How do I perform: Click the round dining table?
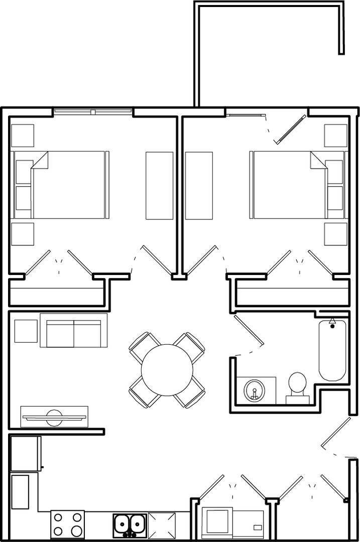point(167,370)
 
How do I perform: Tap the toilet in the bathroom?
point(297,385)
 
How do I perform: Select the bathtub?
point(332,350)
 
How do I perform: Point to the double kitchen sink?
point(130,525)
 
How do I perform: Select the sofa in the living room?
point(74,331)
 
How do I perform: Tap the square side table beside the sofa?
point(26,331)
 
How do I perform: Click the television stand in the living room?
point(54,417)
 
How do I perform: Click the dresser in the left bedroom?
point(159,185)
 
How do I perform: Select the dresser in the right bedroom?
point(199,185)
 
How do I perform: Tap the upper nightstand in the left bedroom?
point(23,136)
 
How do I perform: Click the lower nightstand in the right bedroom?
point(335,234)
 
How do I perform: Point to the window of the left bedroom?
point(92,111)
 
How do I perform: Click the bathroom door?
point(249,331)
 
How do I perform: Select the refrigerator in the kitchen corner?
point(25,454)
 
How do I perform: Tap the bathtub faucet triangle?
point(332,320)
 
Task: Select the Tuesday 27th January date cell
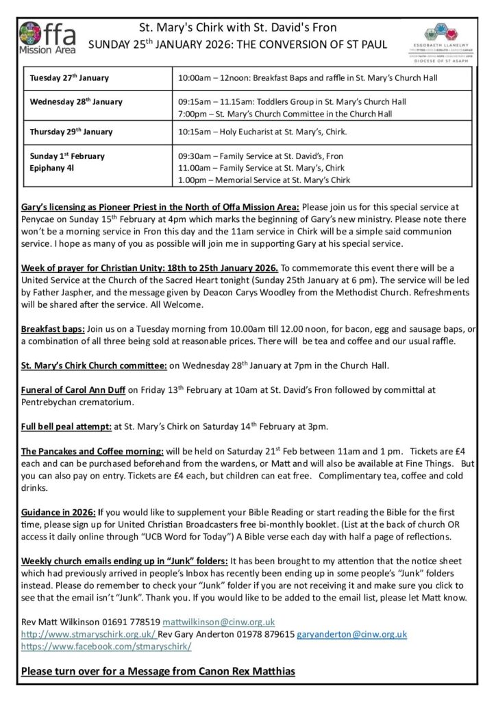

- **REQUIRED TASK**: Copy out every row above, putting "bedside table" wherever "nightstand" appears and leaving everything else as it is. Leave the pictures out.

- **FINISHED ANSWER**:
How do I perform: Click the round dining table?
point(167,370)
 
How do I perform: Tap the toilet in the bathroom?
point(297,385)
 
How do I perform: Select the bathtub?
point(332,350)
 
How do I perform: Point to the double kitchen sink?
point(130,525)
 
How do I perform: Select the sofa in the living room?
point(74,331)
 
How do I perform: Tap the square side table beside the sofa?
point(26,331)
 
How do I perform: Click the television stand in the living room?
point(54,417)
 
How do I perform: Click the dresser in the left bedroom?
point(159,185)
 
How do I perform: Select the dresser in the right bedroom?
point(199,185)
 
How do I perform: Tap the upper bedside table in the left bedroom?
point(23,136)
 
How do I perform: Click the lower bedside table in the right bedroom?
point(335,234)
 
How do I perform: Point to the window of the left bedroom?
point(92,111)
 
How do I perform: Click the bathroom door?
point(249,331)
 
How do I perform: Select the refrigerator in the kitchen corner?
point(25,454)
 
How do I perform: Tap the bathtub faucet triangle?
point(332,320)
 
Task: Select the Tuesday 27th January date cell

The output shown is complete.